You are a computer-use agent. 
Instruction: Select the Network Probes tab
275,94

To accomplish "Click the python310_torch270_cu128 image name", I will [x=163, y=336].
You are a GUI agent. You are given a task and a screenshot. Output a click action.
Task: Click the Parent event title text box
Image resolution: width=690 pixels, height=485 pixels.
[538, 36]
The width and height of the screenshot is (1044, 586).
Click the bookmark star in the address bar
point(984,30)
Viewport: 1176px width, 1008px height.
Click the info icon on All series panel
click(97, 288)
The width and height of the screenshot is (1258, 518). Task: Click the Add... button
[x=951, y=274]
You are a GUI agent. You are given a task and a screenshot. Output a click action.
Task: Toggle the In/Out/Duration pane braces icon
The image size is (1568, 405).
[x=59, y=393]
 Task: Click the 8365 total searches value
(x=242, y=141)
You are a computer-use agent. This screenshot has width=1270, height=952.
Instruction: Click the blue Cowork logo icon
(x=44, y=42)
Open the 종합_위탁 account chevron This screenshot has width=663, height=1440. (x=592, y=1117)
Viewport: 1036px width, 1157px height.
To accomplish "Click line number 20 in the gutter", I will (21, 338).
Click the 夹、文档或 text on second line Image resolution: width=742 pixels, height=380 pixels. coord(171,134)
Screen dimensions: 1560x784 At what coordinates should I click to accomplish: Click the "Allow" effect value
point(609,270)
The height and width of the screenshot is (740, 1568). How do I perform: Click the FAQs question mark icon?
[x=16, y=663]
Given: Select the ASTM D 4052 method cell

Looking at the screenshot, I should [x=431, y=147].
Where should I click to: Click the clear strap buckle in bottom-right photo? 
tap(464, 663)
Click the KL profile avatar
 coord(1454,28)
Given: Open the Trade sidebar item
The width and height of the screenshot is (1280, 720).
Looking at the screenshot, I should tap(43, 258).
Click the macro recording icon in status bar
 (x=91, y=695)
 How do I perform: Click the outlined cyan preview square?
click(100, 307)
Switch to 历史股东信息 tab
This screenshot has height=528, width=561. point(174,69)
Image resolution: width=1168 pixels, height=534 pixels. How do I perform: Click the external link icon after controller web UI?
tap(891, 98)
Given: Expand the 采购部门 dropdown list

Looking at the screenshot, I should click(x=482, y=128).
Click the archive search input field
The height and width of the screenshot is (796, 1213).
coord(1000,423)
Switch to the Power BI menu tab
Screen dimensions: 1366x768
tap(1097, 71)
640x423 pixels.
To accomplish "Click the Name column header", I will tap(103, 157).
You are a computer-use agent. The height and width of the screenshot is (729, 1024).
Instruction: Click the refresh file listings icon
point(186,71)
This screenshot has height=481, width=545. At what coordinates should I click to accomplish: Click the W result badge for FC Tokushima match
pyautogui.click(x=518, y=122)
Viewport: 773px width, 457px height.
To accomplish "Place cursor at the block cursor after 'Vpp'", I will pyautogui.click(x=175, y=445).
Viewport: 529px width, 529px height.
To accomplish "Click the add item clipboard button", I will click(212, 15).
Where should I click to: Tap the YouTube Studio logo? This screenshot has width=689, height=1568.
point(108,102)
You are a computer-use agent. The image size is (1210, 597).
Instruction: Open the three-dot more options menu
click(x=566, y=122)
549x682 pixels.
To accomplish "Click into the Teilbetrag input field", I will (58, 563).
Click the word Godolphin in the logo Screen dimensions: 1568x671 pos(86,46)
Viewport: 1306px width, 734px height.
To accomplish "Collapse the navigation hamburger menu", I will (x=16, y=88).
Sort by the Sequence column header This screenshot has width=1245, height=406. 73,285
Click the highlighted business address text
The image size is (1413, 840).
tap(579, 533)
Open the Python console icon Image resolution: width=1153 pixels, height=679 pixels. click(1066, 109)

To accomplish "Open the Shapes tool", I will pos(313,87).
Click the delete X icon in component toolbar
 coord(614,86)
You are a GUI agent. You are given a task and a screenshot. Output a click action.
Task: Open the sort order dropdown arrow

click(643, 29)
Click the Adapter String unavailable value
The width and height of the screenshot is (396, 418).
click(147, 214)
------------------------------------------------
• Instructions to follow:
Write out the rows word for word, starting at the line that contains "Where should I click to: Tap" and ending with the final line of the rows.

• Result:
Where should I click to: Tap the YouTube Studio logo? This screenshot has width=689, height=1568.
point(108,102)
You are a computer-use agent. The image size is (1210, 597).
Instruction: Open the three-dot more options menu
click(x=566, y=122)
549x682 pixels.
To accomplish "Click into the Teilbetrag input field", I will (58, 563).
Click the word Godolphin in the logo Screen dimensions: 1568x671 pos(86,46)
Viewport: 1306px width, 734px height.
To accomplish "Collapse the navigation hamburger menu", I will (x=16, y=88).
Sort by the Sequence column header This screenshot has width=1245, height=406. 73,285
Click the highlighted business address text
The image size is (1413, 840).
tap(579, 533)
Open the Python console icon Image resolution: width=1153 pixels, height=679 pixels. click(1066, 109)

To accomplish "Open the Shapes tool", I will pos(313,87).
Click the delete X icon in component toolbar
 coord(614,86)
You are a GUI agent. You are given a task and a screenshot. Output a click action.
Task: Open the sort order dropdown arrow

click(643, 29)
Click the Adapter String unavailable value
The width and height of the screenshot is (396, 418).
click(147, 214)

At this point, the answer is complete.